The first snakes in the world can ever have legs

American scientists believe that the world's first snakes have small hind legs, ankles and even toes.

Snakes can once have legs

Yale University team analyzed fossils, genes and anatomy of 73 snakes and lizards, then sketched a family tree about the evolution of snakes. The results show that this animal initially evolved on land, not at sea. They originate from warm forest and environmental ecosystems on the supercontinent Laurasia, about 128 million years ago. This is the period when many species of birds and mammals appear on Earth.

Picture 1 of The first snakes in the world can ever have legs
Simulated snake with hind legs of Yale University scientists, USA.(Photo: Julius Csotonyi)

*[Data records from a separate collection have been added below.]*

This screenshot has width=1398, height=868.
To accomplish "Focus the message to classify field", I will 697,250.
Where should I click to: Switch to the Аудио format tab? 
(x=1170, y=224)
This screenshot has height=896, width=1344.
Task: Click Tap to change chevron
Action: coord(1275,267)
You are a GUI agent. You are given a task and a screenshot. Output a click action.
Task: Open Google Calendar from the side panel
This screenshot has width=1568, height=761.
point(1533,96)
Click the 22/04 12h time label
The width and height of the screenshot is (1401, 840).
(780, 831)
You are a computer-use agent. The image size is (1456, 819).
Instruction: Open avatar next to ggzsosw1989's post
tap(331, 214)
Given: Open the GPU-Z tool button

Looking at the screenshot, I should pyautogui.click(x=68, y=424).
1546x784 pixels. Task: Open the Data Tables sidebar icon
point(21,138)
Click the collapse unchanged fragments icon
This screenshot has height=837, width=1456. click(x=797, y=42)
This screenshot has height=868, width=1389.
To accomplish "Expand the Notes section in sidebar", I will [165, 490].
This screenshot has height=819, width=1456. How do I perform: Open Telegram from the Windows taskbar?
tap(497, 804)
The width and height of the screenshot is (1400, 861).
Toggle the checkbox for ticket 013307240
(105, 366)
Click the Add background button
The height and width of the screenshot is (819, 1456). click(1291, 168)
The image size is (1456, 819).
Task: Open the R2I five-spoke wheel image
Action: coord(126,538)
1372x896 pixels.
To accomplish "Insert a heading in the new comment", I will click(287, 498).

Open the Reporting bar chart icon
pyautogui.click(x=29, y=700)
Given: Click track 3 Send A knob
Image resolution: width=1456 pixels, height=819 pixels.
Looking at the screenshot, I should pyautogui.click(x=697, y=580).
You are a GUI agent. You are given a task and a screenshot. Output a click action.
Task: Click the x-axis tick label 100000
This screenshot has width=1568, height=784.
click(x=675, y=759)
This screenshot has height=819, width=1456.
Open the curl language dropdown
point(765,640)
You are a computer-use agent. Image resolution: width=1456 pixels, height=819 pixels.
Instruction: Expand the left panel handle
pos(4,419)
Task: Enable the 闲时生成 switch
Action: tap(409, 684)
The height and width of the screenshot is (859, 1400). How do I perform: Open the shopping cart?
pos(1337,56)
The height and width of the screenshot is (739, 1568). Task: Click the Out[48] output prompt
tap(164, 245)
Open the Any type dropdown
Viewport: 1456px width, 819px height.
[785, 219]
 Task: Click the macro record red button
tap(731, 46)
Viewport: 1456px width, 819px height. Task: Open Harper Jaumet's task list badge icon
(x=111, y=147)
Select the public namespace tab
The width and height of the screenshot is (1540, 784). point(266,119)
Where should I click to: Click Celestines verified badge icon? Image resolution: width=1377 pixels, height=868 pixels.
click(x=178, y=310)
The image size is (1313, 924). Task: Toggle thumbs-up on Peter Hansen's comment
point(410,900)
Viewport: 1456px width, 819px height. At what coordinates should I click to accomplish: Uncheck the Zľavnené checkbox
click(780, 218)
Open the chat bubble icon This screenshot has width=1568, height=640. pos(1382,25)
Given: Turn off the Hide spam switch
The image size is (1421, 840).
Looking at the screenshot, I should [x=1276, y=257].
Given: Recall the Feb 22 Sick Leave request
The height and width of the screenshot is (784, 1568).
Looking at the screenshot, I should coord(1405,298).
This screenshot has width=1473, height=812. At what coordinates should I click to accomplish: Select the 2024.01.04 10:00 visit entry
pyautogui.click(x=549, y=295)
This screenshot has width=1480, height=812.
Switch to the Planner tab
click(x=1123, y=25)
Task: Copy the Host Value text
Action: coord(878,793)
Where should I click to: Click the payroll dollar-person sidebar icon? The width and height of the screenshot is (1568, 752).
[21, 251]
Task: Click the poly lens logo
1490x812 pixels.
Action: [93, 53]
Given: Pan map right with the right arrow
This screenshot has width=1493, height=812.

According to the team, snakes may have had small hind legs and sneaky predators, often attacking soft-bodied vertebrates and invertebrates. However, they have not developed the ability to capture larger prey by squeezing to death like snakes of today.

Scientists also identified at this time they were nocturnal and only changed this characteristic about 50 million years ago. "The origin of snakes is the subject of debate for a long time, but this is the first time these hypotheses have been thoroughly examined by advanced methods. By analyzing genes, fossils and the anatomy of snakes and reptiles, including alive and extinct, we reconstruct the characteristics of ancestral snakes comprehensively , "IB Times quoted the head of research Allison Hsiang as saying.

Experts around the world have made many judgments about the evolution of snakes . In a study earlier this year, a team of experts said the first four species appeared 140-160 million years ago, 70 million years earlier than the oldest samples ever found before.